--- Exercise objective ---
Whenever the word "Download" appears in a line of the data below, copy that line.

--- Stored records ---
BEGIN
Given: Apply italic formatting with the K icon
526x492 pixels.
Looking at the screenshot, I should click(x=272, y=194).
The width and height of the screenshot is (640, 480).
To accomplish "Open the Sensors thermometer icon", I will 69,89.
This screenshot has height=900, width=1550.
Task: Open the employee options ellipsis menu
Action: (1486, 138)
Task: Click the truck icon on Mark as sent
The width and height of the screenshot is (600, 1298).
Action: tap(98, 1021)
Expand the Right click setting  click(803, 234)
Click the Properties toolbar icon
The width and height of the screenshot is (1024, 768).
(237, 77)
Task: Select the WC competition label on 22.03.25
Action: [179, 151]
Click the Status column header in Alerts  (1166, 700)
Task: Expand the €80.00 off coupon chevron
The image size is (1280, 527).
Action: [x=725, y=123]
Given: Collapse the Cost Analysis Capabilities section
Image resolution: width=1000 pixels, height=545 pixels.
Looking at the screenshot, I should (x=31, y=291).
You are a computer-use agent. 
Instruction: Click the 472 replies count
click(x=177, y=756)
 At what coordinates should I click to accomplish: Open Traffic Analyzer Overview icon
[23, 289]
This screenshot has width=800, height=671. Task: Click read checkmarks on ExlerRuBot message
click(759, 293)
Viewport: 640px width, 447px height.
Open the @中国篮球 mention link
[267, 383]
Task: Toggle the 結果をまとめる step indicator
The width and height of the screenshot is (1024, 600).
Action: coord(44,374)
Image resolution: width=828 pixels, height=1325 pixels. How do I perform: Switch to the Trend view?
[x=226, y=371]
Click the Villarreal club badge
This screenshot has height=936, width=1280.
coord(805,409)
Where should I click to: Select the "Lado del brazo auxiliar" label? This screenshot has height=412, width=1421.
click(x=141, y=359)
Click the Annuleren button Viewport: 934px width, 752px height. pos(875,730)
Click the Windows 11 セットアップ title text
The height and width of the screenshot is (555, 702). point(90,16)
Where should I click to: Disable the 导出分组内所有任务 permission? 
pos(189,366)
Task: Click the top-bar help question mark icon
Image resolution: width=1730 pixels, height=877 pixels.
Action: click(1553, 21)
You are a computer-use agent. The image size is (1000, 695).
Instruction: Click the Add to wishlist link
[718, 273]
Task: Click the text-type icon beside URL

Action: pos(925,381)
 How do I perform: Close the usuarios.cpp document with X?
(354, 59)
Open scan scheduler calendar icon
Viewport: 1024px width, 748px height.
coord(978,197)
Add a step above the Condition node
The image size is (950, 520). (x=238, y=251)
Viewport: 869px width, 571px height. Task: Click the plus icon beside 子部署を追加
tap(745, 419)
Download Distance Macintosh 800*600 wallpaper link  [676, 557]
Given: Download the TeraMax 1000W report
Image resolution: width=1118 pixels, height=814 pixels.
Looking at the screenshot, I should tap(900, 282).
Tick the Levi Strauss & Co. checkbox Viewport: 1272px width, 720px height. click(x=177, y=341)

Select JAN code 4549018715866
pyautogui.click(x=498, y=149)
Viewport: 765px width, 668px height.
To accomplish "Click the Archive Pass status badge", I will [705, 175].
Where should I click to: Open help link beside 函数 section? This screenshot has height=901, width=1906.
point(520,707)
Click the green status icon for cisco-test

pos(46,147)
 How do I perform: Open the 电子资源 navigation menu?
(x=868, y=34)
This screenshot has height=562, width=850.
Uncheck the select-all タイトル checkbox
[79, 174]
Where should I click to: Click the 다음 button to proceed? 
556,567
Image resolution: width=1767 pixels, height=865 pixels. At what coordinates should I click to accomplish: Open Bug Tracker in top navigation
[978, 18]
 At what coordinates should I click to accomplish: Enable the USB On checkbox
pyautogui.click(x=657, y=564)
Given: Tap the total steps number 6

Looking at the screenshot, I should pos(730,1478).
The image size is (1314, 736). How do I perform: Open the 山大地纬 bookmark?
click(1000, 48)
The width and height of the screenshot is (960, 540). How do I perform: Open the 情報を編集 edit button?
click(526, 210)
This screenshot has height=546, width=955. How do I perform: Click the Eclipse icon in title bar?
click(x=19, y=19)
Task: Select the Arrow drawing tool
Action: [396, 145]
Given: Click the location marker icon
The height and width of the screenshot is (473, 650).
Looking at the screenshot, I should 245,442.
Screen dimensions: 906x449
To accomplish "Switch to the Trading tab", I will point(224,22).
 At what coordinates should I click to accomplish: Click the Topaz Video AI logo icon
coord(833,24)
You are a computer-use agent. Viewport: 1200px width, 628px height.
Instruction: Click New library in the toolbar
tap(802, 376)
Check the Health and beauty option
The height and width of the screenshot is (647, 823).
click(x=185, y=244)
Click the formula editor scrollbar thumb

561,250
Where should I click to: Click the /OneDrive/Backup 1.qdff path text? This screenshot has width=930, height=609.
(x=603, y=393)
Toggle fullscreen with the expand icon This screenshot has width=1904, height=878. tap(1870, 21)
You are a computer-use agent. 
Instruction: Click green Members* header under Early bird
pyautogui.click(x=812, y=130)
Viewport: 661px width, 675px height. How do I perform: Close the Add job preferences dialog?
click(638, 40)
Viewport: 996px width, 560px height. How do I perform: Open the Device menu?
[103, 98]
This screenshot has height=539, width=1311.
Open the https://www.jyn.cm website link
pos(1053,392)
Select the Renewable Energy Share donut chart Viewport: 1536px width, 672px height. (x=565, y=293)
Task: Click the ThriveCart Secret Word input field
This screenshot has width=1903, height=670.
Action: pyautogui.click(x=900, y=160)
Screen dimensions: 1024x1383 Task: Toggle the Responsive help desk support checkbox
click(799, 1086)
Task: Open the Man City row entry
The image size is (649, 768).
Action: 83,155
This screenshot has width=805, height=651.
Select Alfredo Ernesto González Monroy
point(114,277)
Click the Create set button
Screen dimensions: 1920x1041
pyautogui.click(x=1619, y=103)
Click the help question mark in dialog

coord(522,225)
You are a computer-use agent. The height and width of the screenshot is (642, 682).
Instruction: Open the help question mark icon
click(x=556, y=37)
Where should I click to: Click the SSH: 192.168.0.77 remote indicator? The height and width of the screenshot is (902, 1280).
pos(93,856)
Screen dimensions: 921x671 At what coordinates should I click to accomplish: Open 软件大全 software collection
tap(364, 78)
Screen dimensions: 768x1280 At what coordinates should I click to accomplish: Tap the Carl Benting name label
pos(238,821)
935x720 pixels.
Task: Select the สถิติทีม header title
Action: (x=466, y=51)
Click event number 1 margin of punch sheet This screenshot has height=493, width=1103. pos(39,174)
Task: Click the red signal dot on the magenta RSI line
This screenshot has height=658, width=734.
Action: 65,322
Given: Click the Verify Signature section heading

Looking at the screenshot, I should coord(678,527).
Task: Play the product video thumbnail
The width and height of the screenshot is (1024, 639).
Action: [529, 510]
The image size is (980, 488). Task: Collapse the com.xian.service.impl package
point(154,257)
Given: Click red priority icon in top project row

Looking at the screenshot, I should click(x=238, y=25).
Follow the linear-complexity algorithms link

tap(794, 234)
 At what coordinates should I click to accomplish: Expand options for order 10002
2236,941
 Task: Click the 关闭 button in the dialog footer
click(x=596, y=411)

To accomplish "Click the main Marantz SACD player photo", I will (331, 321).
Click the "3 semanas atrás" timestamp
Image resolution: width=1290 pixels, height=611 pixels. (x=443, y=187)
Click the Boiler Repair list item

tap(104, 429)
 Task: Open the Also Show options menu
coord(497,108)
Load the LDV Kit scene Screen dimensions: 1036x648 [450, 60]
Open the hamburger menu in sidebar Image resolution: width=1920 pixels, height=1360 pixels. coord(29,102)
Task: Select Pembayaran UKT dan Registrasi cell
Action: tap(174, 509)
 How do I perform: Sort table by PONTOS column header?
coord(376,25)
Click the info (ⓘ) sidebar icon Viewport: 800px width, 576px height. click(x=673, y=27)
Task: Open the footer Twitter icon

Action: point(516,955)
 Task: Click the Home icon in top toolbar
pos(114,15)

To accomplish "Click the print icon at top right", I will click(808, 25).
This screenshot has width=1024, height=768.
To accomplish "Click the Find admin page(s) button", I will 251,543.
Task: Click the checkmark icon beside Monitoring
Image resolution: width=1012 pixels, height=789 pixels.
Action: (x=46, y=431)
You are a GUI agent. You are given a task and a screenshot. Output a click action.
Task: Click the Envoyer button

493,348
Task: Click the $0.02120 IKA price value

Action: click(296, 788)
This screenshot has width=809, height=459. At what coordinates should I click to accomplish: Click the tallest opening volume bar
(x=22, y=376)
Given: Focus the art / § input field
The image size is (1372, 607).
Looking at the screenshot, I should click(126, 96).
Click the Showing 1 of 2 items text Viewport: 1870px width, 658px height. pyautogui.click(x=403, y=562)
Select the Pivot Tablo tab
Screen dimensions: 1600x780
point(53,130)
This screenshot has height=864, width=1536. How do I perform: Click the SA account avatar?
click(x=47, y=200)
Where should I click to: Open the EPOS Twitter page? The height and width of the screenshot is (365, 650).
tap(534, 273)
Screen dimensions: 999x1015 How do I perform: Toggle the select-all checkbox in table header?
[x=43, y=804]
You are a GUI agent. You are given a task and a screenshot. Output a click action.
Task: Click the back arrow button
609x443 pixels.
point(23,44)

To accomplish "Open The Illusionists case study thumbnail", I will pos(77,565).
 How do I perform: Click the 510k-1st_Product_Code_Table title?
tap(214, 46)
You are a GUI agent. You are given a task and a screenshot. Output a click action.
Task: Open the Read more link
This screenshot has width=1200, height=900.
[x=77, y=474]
END
--- Result ---
Download Distance Macintosh 800*600 wallpaper link  [676, 557]
Given: Download the TeraMax 1000W report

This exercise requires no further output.